▶ MATERIALS PROVIDED:
____

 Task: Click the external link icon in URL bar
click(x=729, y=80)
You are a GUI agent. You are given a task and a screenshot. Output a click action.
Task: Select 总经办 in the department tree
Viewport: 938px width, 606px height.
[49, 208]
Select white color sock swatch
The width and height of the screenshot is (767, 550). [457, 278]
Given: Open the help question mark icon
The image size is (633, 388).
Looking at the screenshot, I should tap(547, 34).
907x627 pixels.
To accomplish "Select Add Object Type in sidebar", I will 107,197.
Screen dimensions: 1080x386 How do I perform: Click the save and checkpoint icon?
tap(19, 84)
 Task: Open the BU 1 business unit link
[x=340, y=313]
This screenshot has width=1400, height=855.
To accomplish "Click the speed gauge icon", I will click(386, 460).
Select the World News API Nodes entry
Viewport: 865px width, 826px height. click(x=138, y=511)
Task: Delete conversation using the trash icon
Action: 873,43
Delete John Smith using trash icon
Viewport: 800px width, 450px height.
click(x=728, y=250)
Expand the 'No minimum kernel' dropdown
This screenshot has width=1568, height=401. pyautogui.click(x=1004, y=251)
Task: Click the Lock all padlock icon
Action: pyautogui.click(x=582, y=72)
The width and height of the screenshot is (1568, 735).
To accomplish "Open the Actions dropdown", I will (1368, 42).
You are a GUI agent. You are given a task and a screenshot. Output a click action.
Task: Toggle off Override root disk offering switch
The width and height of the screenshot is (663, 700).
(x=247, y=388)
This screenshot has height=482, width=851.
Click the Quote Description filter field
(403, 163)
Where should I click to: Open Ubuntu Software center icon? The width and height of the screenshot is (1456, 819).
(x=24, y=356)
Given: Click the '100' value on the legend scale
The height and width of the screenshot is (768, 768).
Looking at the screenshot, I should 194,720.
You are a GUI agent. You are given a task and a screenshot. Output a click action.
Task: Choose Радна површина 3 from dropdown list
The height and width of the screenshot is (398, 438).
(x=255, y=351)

____

▶ TASK DETAILS:
Pull out each line above that contains the string "accomplish". Case counts.

▶ EXERCISE ANSWER:
To accomplish "Select Add Object Type in sidebar", I will 107,197.
To accomplish "Click the speed gauge icon", I will click(386, 460).
To accomplish "Open the Actions dropdown", I will (1368, 42).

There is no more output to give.